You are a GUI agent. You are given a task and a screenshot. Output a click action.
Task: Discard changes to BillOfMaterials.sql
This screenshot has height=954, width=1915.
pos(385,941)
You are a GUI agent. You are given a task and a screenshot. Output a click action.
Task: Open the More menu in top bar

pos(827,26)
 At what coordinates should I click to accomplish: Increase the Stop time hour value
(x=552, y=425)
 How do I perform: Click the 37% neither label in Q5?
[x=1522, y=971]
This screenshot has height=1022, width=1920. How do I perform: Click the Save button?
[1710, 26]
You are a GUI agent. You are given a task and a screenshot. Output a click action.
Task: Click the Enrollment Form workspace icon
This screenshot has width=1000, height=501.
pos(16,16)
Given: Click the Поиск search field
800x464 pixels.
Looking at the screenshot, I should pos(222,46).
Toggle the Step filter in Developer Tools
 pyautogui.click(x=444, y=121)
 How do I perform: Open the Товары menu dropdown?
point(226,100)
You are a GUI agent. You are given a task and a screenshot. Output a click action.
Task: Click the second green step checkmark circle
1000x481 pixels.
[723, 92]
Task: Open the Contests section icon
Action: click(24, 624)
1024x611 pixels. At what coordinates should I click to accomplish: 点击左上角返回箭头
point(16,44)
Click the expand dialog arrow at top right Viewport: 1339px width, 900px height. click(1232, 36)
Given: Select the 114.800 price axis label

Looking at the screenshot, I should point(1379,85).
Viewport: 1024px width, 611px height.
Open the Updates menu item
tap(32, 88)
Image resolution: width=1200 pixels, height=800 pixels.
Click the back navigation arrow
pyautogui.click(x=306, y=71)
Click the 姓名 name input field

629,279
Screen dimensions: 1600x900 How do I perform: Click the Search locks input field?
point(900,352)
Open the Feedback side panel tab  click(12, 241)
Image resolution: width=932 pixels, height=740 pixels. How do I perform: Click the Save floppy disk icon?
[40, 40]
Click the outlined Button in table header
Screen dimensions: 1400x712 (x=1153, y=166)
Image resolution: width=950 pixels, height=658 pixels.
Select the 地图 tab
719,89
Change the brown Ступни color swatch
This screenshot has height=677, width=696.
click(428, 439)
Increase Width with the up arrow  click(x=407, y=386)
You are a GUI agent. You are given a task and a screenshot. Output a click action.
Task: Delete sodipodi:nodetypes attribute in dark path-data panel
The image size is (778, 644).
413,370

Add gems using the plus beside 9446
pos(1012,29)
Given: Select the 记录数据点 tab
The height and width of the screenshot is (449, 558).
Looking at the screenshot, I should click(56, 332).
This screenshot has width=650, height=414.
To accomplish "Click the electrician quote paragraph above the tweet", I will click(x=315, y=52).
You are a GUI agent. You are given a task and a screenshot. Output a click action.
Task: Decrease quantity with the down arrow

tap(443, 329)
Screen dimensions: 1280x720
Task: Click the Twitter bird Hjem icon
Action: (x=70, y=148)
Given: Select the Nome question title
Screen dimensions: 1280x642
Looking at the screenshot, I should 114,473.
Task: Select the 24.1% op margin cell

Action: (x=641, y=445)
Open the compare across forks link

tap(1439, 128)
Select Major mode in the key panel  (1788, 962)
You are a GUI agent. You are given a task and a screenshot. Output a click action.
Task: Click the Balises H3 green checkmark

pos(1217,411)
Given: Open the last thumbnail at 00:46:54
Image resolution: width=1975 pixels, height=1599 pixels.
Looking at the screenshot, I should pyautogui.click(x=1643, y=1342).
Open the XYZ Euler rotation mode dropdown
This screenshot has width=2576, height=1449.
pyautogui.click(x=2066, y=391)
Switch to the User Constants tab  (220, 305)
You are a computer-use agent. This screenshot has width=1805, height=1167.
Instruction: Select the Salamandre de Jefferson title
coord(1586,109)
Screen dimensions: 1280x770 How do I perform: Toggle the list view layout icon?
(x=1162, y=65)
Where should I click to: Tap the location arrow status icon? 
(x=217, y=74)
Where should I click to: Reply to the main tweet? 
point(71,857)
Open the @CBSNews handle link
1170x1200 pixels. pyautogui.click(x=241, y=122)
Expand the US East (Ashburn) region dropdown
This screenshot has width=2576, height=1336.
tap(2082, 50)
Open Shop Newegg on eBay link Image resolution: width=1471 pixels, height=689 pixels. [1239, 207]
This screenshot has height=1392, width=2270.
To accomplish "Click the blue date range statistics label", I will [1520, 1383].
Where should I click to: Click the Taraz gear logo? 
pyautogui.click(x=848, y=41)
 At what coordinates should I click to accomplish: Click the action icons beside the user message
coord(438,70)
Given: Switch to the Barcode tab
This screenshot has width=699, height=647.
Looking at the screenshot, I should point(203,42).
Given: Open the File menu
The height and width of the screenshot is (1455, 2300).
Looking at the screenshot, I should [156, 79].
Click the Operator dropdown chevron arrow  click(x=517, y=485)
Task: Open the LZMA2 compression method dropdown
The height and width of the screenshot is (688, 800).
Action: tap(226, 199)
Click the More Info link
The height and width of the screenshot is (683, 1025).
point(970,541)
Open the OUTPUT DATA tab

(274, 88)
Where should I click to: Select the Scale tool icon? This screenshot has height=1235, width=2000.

---*---

__GOAL__
List every line of the records that contains the word "Save", copying each line in full.

__SOLUTION TO THIS EXERCISE__
This screenshot has height=1022, width=1920. How do I perform: Click the Save button?
Image resolution: width=932 pixels, height=740 pixels. How do I perform: Click the Save floppy disk icon?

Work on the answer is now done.